5 Reasons You’ve Gotta Check Out The New Roy Lichtenstein Exhibit at Skirball

Even if you’re not familiar with Roy Lichtenstein, you’ve most certainly come across his art. And starting today there’s a unique opportunity, right here in the city of angels, to immerse yourself in one of pop art’s most influential creators.

Lichtenstein’s work is the focus of a new exhibition at the Skirball Cultural Center called Pop For The People: Roy Lichtenstein in L.A. The exhibition opens today with a special after-hours event called Into The Night.


We were lucky enough to preview the exhibition at a media event yesterday, and frankly, we loved it!

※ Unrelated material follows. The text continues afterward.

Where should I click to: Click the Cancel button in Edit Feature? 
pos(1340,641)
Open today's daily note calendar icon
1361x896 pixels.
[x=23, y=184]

Below are just a few reason you might want to check it out for yourself.

Pop For The People Skirball Cultural Center
Pop For The People at Skirball Cultural Center. Photo by Brian Champlin / We Like L.A.

1. Meet the Artist Who Defined American Pop Art

Lichtenstein was no overnight sensation. In fact, he was dubbed as “one of the worst artist in America” by the New York Times even as he was catching his break in the 1960’s. But Lichtenstein’s use of parody and eye-popping comic book images in his art gave it a sense of familiarity that everyday observers can relate to. In the end, his democratization of art proved to be a massive commercial and critical success.

2. Explore the Link Between Printmaker and Artist

Lichtenstein’s work was central to the printmaking renaissance that took place post World War II. One of his key collaborators during his rise to prominence in the 1960’s was the L.A.-based publisher/workshop Gemini G.E.L.

Their partnership created 124 editions over a 27-year-period, and the current Skirball exhibition features 20 of these works along with background about the unique relationship between artist and printer.

Roy Lichtenstein Time Magazine Covers
RFK and The Gun in America side by side at Skirball Cultural Center. Photo by Brian Champlin / We Like L.A.

3. See Why Lichtenstein’s Themes are as Relevant as Ever

A Lichtenstein portrait of Robert F. Kennedy appeared as the cover of Time magazine on May 24, 1968. Two weeks later Kennedy was shot dead. In the weeks following the assassination Time featured another Lichtenstein cover, this second one featuring a revolver aimed directly at the viewer.

Gun in America and RFK appear side by side at the Pop For The People exhibition. When put in the context of school shootings and other tragic acts of mass violence that have taken place over the past several years in the United States,  these works are important reminders that as far as we have come as a society, we’ve still got a long way to go.

4. Step Inside a Van Gogh Bedroom

On the lighter side of things, there’s a unique room that’s part of the exhibition that’s sure to be one of the L.A. Instagram hits of the fall.

This is me taking a nap inside Skirball’s life-size recreation of Lichtenstein’s “Bedroom at Arles” which is an update of a Vincent Van Gogh painting series of the same name.


5. Visit Skirball for the First Time

If you’ve never had a chance to visit Skirball Cultural Center, this exhibition is a great excuse to stop by. In addition to Pop For The People, visitors can enjoy Chasing Dreams: Baseball and Becoming American (until Oct. 30), Visions and Values (ongoing), and the (perfect for kids) Noah’s Ark exhibit.

Pop For The People: Roy Lichtenstein in L.A. will be on view from Oct. 7, 2016 through March 12, 2017. Skirball Cultural Center is located at 2701 N Sepulveda Blvd, Los Angeles, CA 90049

The center is open Tuesday–Friday from noon to 5:00 p.m. and Saturday–Sunday from 10:00 a.m. to 5:00 p.m. Adult admission is $12 children 2-12 are $7, and children under 2 get in for free. More information about all current exhibitions and planning your visit can be found at skirball.org.